(Information shown)

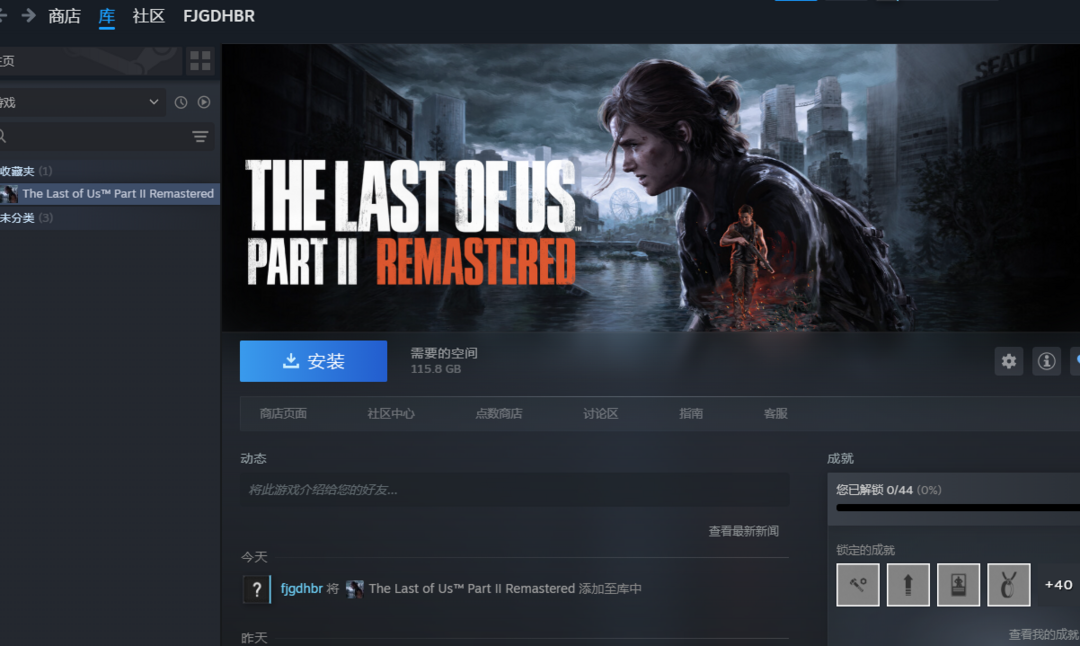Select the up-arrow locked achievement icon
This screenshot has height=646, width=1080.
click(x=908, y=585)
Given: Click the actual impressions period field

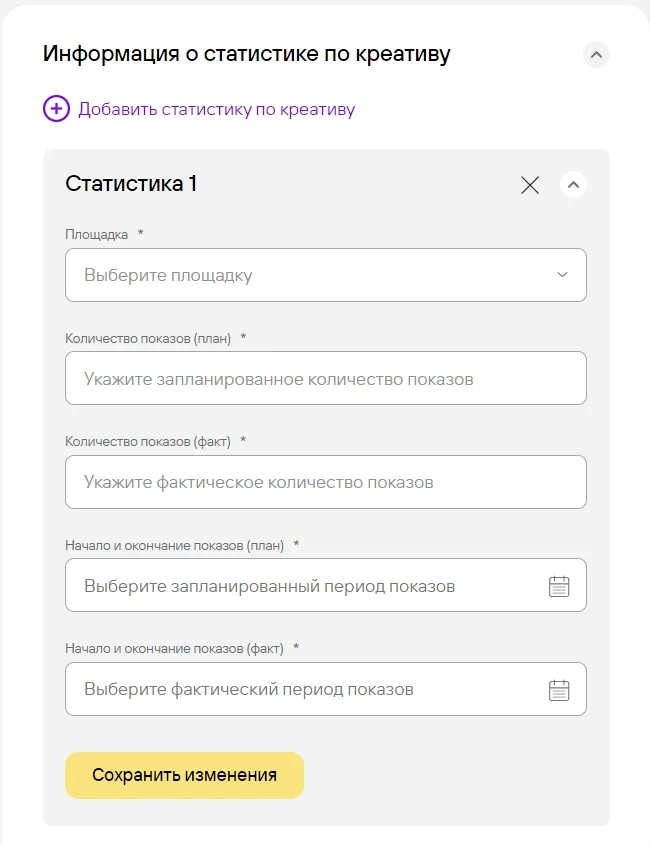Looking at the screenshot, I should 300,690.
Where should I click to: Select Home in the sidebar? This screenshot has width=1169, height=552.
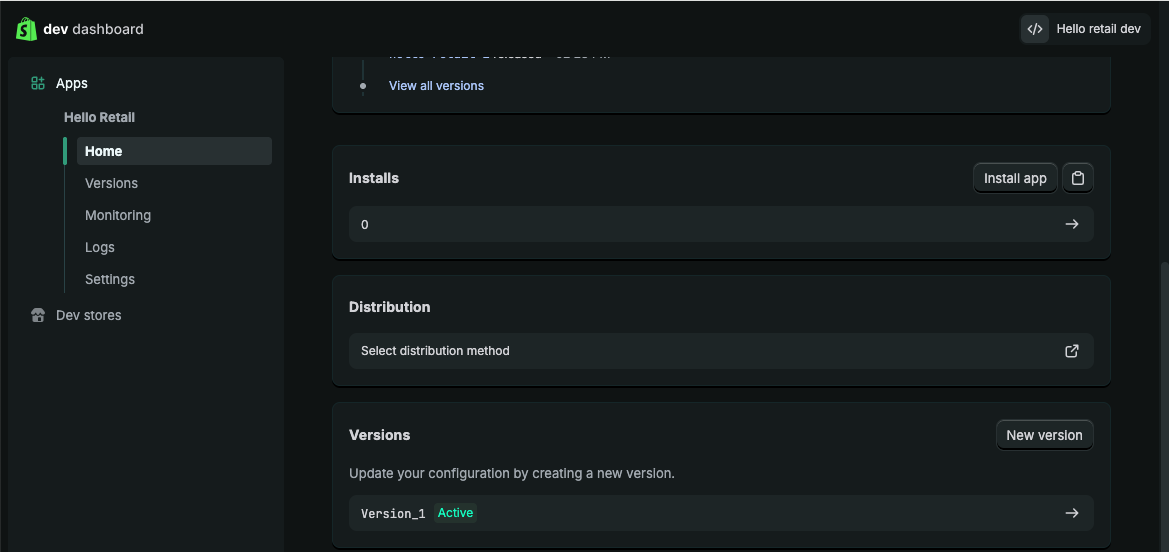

(End Information shown)

* [Problem to work on]
The expected output is an exact copy of the lines from the one with "Given: Click the" to the final line of the entries above, pictures excepted; please include both ends.

* [Exercise result]
Given: Click the actual impressions period field

Looking at the screenshot, I should 300,690.
Where should I click to: Select Home in the sidebar? This screenshot has width=1169, height=552.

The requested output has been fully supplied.